■ Document excerpt ■
----------------------------------------

Gordon Burns: But we now know weeks earlier he asked the world's biggest asbestos manufacturer to let him have the speech they'd like to make.
Today Sir Cyril who is now 80 years old came out fighting claiming he was defending jobs in his constituency. Stuart Flinders reports from Rochdale.
Stuart Flinders: This is Rochdale's Spodden Valley, once home to the firm of T&N the world's largest asbestos factory. In the 1980s the local MP faced a dilemma. More than 2000 people were employed here and yet there was a growing link between asbestos and fatal illnesses. So should the MP be more concerned about jobs or health?
In 1981 weeks before the House of Commons debated banning the sale of asbestos the then MP Cyril Smith wrote to Turner & Newall.
[Letter quote]:
“...could you please, within the next eight weeks, let me have the speech you would like to make (were you able to), in that debate? In particular, points of disagreement, with EEC documentation . Points to urge etc...”
[Rochdale Observer clipping]:
“...A Labour move to have the sale of asbestos products banned throughout the Common Market was debated in the House of Commons on Thursday after a warning by Cyril Smith MP that it could cost hundreds of jobs in Rochdale and thousands throughout the country...”
“...He said 'There is no danger to the public at large from asbestos'...”
Stuart Flinders: Derek Phillips used to live near the factory. He suffers from mesothelioma, a mostly asbestos related cancer.
Derek Phillps: I always used to rate Cyril Smith. He called a spade a spade, but he should have been coming out on the side of the people that were poorly, not jobs. They could have shut the factory and built something else there.
Stuart Flinders: Sir Cyril rejects the idea he only consulted the firm. He knew and spoke to many asbestos workers, he said. Now 80 years old, he stands by his actions.
Cyril Smith: If they are saying that I should have gone for closing the company they are saying I should have gone for 2500 people on the dole...
Stuart Flinders (interrupts): ...not suggesting close the factory. Suggestion maybe that you could have asked some different questions. You said in the House of Commons there is no danger to the public at large from asbestos...
Cyril Smith: No there isn't and there never was.
Stuart Flinders: Really?
Cyril Smith: Well of course. There is no danger of asbestos to the public at large. You were never in danger of it. I was never in danger of it.
Stuart Flinders: There were people near the factory that fear they were in danger of it...
Cyril Smith (interrupts): Well I'm not sure you are correct, actually I think you are overstating the case. There were people that worked there but they knew the dangers with it. But nobody made them work there. They could have left.

----------------------------------------

■ Provided records ■
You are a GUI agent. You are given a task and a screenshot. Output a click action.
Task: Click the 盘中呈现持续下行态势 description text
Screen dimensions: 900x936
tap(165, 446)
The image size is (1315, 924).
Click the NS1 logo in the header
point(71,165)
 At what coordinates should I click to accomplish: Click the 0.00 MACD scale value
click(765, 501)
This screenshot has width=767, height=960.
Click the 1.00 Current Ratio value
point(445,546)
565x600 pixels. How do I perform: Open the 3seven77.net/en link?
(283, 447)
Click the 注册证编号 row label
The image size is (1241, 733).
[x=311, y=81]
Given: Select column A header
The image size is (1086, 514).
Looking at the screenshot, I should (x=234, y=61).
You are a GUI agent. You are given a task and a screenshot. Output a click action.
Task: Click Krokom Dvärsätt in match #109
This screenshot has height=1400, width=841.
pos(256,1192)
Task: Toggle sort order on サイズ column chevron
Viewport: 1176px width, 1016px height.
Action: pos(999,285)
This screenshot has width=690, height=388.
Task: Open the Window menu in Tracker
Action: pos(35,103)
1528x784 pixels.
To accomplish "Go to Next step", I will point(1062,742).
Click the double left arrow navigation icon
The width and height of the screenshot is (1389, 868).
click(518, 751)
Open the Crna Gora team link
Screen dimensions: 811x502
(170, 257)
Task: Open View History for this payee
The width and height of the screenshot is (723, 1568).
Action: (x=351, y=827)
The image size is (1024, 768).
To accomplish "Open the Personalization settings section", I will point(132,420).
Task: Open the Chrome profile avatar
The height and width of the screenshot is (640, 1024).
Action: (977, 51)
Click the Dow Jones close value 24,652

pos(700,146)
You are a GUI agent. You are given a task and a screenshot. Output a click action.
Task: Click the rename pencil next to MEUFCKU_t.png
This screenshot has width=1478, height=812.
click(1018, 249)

----------------------------------------

■ Exercise instructions ■
Can you duplicate the asbestos transcript, everything from "Stuart Flinders: This" down to "jobs or health?"? The lines have nothing to do with this.

■ Output of the task ■
Stuart Flinders: This is Rochdale's Spodden Valley, once home to the firm of T&N the world's largest asbestos factory. In the 1980s the local MP faced a dilemma. More than 2000 people were employed here and yet there was a growing link between asbestos and fatal illnesses. So should the MP be more concerned about jobs or health?